Image Credit: A Walk Across Space and Time, 2019. Photo: Yuula Benivolski

For further details of the program, see here for the summary catalogue.


259 Lake Shore Blvd East
259 Lake Shore Blvd East
Toronto ON
M5A 3T7

November 30


James Roche (born and lives in Toronto, ON) is a Partner at DTAH with over twenty years of experience working across North America. As a landscape architect, James’s work encompasses all aspects of public realm design including parks, plazas, waterfronts, campus master plans, revitalizations, streetscapes and transportation-related urban design. Prior to joining DTAH, he was the Director of Park Design and Construction with Waterfront Toronto where he worked on several award-winning projects including Sherbourne Common, Sugar Beach, and Queen’s Quay Revitalization.

Jane Wolff (born in Boston, MA, USA; lives in Toronto, ON, Canada) studies, draws, and writes about the complicated landscapes that emerge from interactions between natural processes and cultural interventions; her goal is to make these difficult (and often contested) places legible to the wide range of audiences with a stake in the future. She is an associate professor at the University of Toronto’s Daniels Faculty of Architecture, Landscape, and Design.

Kim Wheatley is an Anishinaabe Ojibway Grandmother from Shawanaga First Nation Reserve who carries the Spirit name Head or Leader of the Fireflower and is Turtle clan. She has appeared on TV, radio and in many news articles connected to her passion of Indigenous Knowledge sharing.
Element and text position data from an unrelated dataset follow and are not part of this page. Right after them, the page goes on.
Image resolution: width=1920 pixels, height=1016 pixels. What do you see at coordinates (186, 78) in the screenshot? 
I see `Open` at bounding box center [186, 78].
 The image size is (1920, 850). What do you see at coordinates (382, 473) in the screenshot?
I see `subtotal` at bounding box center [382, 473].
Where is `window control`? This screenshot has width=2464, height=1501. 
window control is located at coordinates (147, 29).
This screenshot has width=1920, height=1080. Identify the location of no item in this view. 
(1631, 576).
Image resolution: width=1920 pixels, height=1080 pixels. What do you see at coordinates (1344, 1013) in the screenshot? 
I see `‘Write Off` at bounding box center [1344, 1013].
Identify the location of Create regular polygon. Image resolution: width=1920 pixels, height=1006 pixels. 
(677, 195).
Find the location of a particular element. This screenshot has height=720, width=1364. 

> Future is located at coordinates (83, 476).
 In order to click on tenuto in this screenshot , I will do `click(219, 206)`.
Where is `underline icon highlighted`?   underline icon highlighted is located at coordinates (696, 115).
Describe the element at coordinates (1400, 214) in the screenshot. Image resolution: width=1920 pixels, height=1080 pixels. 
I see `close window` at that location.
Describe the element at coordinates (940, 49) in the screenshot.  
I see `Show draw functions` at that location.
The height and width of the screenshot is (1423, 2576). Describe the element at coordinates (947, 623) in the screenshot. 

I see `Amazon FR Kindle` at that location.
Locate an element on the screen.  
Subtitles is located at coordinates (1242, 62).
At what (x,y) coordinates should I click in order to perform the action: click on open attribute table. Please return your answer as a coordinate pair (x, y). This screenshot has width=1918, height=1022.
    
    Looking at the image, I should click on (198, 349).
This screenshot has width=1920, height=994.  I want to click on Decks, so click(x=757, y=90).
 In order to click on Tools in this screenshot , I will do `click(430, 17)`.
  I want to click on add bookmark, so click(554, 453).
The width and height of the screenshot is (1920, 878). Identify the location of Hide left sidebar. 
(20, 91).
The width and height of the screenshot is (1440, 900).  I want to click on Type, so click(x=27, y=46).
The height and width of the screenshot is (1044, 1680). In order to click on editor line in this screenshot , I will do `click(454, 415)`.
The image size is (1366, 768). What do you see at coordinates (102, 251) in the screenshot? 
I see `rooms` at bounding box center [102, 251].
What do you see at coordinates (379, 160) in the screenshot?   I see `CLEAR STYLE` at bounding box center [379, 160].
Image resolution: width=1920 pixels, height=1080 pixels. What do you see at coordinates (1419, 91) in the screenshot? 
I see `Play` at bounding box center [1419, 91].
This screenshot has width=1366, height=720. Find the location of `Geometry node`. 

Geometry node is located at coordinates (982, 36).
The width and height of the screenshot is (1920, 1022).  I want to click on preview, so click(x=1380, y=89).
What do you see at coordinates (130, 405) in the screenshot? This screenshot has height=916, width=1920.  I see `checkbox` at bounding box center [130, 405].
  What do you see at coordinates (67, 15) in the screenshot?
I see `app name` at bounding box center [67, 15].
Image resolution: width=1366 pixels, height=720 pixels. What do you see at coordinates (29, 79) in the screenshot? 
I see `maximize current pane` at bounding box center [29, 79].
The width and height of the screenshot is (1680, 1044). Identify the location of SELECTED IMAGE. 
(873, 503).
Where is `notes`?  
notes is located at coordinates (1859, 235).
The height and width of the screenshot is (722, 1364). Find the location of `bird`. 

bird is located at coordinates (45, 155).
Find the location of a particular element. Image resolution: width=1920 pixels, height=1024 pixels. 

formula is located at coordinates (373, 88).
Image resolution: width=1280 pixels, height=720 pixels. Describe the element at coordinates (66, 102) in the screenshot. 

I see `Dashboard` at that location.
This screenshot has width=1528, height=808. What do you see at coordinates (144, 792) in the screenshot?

Grandmother Kim Wheatley is deeply committed to creating and promoting awareness of the Indigenous perspective utilizing her gifts of song, storytelling and Traditional teachings. Grandmother Kim Wheatley has worked with over 34 First Nation communities having organized many Indigenous events, authored four books, received city awards & volunteers on a variety of boards as an Indigenous Advisor.

Sandy M Smith (born in Alberta, lives in Toronto, ON) is a professor at University of Toronto specializing in forest health and urban forestry and is a leading expert in the ecology and biological management of invasive forest insects. She has published over 150 journal articles and book chapters, supervised 65+ graduate theses, and served as a reviewer for international journals, national NSERC committees, and scientific panels, as well as on several not-for-profit Boards. As a 7th-generation Canadian, she grew up near Ottawa, spent her summers in Montreal and BC, made annual trips to the Maritimes, raised her three boys with her husband in Toronto, and worked many years in the forests of northern and southern Ontario.

Susan Schwartzenberg (born in Chicago, IL, USA; lives in San Francisco, CA, USA) is a visual artist, photographer, and curator whose work engages the public dialogue through themes of memory, history, and the psychology of place. She works in the public realm investigating the ways stories of people and place find form within the surrounding landscape and environmental conditions. She is the director of the Fisher Bay Observatory, Exploratorium, San Francisco and a Loeb Fellow in Advanced Environmental Studies, Harvard University, Cambridge, US.